(Data for this task begins)

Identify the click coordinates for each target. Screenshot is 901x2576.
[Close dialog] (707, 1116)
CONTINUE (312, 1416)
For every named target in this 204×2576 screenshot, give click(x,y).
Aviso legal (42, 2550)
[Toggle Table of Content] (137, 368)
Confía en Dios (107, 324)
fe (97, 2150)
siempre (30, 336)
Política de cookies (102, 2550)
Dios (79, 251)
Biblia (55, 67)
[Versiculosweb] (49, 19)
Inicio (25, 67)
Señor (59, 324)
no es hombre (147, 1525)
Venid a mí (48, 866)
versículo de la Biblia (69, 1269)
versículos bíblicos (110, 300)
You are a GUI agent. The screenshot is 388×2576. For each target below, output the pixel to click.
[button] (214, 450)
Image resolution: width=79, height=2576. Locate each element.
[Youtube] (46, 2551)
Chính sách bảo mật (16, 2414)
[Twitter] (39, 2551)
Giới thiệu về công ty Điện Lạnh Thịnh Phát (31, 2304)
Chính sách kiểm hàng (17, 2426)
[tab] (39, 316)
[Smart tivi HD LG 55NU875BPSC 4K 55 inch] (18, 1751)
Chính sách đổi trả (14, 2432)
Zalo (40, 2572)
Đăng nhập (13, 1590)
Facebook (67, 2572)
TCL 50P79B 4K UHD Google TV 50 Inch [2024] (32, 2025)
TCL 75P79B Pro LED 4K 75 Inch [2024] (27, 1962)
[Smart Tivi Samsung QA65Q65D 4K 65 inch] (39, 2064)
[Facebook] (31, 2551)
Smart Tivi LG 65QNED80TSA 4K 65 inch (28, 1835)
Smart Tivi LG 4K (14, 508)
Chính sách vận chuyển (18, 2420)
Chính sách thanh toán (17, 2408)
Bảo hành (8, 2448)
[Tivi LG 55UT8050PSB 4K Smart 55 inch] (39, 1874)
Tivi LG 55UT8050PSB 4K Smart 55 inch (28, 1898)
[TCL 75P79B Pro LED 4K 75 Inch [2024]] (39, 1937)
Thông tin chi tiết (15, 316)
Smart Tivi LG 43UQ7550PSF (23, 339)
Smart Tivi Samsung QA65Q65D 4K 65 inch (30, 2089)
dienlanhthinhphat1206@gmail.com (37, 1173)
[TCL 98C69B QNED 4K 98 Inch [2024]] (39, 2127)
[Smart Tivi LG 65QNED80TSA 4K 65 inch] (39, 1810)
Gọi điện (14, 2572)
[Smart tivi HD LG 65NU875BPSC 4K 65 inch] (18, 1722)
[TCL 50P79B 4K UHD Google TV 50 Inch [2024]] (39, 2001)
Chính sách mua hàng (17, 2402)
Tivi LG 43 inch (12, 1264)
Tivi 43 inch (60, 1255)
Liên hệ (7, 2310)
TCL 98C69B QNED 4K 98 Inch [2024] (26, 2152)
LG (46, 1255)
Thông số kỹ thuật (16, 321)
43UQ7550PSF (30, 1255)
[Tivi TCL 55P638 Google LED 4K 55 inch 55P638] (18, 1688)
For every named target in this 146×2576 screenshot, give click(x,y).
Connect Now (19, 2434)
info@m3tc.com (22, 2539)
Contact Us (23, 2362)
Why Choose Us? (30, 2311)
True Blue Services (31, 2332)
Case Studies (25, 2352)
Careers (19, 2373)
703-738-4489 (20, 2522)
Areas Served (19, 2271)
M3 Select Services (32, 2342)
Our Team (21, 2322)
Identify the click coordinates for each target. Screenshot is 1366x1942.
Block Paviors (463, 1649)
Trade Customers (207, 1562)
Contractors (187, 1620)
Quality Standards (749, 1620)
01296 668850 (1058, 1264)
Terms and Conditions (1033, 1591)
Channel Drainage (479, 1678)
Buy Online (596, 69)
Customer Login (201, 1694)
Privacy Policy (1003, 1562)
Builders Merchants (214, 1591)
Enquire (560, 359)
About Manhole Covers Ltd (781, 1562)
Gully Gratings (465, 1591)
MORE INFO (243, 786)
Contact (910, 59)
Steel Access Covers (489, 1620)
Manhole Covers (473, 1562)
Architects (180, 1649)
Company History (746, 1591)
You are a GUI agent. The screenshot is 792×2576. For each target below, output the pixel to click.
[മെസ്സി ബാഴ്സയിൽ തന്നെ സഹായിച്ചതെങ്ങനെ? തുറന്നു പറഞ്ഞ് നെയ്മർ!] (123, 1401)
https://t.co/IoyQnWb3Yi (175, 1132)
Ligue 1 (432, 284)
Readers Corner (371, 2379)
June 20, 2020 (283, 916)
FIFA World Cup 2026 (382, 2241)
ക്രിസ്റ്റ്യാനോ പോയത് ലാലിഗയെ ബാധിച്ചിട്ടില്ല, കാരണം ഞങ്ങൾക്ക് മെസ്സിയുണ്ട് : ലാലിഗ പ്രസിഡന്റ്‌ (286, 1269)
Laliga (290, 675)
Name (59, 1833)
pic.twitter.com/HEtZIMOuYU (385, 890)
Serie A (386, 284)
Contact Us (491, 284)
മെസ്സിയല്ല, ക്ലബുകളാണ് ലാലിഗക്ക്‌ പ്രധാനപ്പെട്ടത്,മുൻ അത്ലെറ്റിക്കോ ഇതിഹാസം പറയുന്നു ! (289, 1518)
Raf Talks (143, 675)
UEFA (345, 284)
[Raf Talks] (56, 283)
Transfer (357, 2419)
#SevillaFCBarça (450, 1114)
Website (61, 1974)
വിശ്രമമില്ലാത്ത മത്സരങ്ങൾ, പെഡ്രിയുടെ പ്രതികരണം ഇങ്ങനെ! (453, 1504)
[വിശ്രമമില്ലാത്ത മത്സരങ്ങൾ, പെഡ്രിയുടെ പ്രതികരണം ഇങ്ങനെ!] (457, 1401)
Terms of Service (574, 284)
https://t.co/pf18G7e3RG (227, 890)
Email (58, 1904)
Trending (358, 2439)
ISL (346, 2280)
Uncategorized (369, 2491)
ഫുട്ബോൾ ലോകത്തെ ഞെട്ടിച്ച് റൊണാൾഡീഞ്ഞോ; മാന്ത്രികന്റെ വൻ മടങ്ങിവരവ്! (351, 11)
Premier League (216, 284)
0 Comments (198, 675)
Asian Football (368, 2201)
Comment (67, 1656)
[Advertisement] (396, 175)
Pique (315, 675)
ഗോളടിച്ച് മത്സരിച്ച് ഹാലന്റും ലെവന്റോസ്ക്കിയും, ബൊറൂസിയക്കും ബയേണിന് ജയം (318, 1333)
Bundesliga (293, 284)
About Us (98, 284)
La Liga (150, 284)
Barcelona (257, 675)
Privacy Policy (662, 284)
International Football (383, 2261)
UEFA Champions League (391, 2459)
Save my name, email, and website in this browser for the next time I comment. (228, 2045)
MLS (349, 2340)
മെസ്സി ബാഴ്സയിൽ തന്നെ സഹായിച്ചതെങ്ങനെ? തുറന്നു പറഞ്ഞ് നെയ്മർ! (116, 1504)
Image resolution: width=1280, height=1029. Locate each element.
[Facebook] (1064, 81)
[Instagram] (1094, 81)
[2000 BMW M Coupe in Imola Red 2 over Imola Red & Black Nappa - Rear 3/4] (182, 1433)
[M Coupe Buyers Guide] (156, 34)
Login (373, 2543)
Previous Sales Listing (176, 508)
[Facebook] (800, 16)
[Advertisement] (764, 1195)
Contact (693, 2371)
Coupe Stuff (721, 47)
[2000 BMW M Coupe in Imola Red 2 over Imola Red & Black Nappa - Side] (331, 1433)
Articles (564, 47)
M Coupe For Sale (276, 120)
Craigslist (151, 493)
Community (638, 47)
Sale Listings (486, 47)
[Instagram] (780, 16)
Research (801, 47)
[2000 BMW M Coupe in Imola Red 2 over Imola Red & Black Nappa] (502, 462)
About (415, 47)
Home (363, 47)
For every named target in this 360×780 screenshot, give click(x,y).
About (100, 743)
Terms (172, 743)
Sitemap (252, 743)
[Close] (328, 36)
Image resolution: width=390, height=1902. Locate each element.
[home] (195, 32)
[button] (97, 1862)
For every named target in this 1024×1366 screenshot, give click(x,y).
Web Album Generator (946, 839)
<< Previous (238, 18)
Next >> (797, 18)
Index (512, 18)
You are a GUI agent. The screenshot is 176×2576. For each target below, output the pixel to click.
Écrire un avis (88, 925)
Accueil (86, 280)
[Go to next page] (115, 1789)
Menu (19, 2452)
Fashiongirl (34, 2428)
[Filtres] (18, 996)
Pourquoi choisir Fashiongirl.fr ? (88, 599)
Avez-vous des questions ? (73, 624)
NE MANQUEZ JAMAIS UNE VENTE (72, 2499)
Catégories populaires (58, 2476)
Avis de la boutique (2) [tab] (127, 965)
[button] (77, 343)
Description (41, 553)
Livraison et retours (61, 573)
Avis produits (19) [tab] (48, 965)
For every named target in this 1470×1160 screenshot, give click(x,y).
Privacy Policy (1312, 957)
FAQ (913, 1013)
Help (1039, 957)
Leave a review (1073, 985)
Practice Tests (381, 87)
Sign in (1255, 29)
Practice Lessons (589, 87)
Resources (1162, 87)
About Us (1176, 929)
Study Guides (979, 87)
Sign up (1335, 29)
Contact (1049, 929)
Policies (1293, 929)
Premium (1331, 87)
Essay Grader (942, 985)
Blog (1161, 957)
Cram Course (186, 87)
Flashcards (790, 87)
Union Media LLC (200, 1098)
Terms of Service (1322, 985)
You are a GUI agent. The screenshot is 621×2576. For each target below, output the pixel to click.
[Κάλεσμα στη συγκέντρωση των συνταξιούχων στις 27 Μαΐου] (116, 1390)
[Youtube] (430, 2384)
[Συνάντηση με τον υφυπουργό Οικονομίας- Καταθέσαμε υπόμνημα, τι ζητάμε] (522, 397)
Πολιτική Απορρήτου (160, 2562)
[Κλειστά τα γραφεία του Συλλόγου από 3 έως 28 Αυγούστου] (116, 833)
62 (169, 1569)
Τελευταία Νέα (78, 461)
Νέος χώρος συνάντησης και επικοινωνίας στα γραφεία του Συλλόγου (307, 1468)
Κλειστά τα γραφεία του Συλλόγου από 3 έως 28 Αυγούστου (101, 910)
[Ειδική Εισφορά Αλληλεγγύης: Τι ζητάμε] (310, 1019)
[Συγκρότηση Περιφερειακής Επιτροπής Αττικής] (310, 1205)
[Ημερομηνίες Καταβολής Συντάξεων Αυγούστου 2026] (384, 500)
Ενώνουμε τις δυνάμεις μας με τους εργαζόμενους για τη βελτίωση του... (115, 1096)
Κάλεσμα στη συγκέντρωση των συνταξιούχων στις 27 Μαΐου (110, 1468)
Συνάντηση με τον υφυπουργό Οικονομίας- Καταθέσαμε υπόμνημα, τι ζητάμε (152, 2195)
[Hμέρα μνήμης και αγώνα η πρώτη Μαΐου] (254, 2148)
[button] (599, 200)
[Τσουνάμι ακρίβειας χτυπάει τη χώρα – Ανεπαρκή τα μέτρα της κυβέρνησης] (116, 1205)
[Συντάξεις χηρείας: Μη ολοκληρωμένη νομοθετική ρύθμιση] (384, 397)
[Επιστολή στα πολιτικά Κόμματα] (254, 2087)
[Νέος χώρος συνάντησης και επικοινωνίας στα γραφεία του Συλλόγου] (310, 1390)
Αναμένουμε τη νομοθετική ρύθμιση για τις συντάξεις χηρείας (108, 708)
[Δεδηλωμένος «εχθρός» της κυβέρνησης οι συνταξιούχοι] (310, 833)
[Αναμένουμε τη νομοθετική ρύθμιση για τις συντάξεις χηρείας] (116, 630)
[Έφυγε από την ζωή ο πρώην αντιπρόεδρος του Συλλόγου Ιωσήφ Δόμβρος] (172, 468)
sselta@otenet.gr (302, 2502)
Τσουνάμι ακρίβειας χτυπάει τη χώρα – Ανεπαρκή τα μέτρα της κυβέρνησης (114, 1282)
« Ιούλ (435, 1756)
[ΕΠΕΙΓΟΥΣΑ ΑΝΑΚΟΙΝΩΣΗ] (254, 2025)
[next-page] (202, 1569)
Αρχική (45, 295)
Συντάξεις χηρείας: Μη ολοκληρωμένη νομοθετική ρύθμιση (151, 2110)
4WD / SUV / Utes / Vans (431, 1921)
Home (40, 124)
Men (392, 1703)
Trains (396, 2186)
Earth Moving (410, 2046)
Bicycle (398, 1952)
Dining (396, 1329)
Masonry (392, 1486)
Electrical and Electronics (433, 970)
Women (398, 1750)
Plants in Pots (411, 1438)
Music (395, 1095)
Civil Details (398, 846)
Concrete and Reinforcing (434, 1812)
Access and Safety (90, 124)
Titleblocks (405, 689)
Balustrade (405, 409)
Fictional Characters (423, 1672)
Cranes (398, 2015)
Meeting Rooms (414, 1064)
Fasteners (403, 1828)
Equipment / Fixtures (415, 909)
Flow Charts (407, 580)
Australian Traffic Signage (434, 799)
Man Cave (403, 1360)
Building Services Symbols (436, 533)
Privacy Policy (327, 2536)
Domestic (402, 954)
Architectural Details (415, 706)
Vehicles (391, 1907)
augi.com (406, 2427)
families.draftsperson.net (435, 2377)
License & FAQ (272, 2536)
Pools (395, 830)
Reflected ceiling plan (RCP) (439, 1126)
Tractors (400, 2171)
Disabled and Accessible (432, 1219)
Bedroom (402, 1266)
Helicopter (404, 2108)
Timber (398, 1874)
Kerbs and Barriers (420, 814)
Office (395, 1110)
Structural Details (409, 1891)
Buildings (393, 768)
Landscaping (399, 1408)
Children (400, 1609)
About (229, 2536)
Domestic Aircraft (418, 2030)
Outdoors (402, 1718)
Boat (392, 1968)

(Data for this task ends)

Look through the entries above. Copy each line in which the string "Services" occurs.

> [Response area]:
True Blue Services (31, 2332)
M3 Select Services (32, 2342)
Building Services Symbols (436, 533)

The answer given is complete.